## EXCERPT TO READ
+-------+
To reproduce: Open *.razor file in Visual Studio, select custom snippet, hit tab twice

Expected behavior: Official blog claims "The new Razor editor now supports snippet functionality in C# code!"

Actual behavior: RazorSnippets

blake-fm commented 2 years ago

Most built-in snippets work - it appears custom snippets and built-ins with functions do not. Dirty, dirty workaround: edit a built-in snippet you don't use, and restart VS. else and unsafe snippets have never saved me any time, and now serve a higher purpose, along with several of their friends.

NTaylorMullen commented 2 years ago

@dibarbet what are your thoughts about enabling the custom snippets and if they fall over they fall over? 😄

dibarbet commented 2 years ago

@NTaylorMullen totally open to trying it, simple snippets should work just fine, however I know of a couple scenarios that will for sure not work. There is some cleanup required so we can identify and log when we're in one of those unsupported scenarios.

dibarbet commented 2 years ago

Ah one thing we'll also want to do - switch the client side to use the async wait indicator so that we do not need to specify all the custom snippet keywords upfront. Then tab would just trigger the async wait and let the server decide if it has something.
+-------+
## TASK INSTRUCTIONS
[1] Copy word for word the part of the Razor snippets issue thread that opens with the words containing "Most built-in snippets" and closes with "of their friends.".
[2] Answer these questions from the Razor snippets issue thread:
(a) What steps are given to reproduce the problem?
(b) Which two built-in snippets does blake-fm say have never saved any time?
(c) What does dibarbet want to switch the client side to use?
[3] Extend the Razor snippets issue thread past its final comment.
You won't need the lines that come after this text.

## DATA BELOW
+-------+
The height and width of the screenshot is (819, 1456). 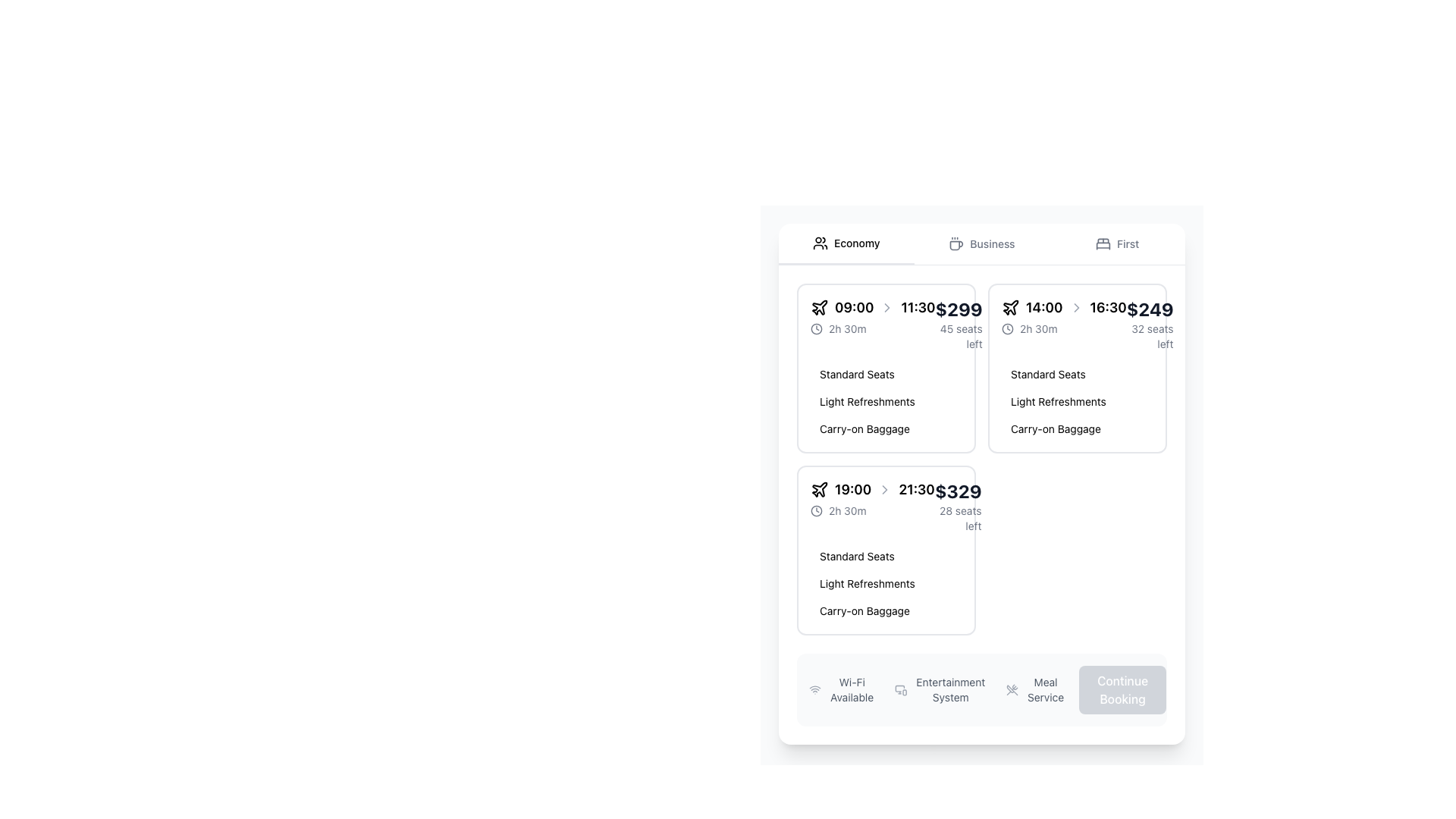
+-------+
## OUTPUTS IN ORDER
[1]
Most built-in snippets work - it appears custom snippets and built-ins with functions do not. Dirty, dirty workaround: edit a built-in snippet you don't use, and restart VS. else and unsafe snippets have never saved me any time, and now serve a higher purpose, along with several of their friends.

[2]
(a) Open a *.razor file in Visual Studio, select a custom snippet, and hit tab twice.
(b) The else and unsafe snippets.
(c) The async wait indicator.

[3]
NTaylorMullen commented 2 years ago

Thanks for the details, I'll park this for now to gauge interest. For folks seeing this message be sure to upvote the original report.

Oblomoff commented 2 years ago

@NTaylorMullen It is a big mistake to estimate interest by the number of votes. Because if a young programmer sees that there are no snippets in the editor in 2022 (!) then he will not vote, he will simply switch to another platform, not .NET. Snippets are not a backlog, snippets are a must have. The modern IT industry is not democracy, it is competition.

NTaylorMullen commented 2 years ago

@NTaylorMullen It is a big mistake to estimate interest by the number of votes. Because if a young programmer sees that there are no snippets in the editor in 2022 (!) then he will not vote, he will simply switch to another platform, not .NET. Snippets are not a backlog, snippets are a must have. The modern IT industry is not democracy, it is competition.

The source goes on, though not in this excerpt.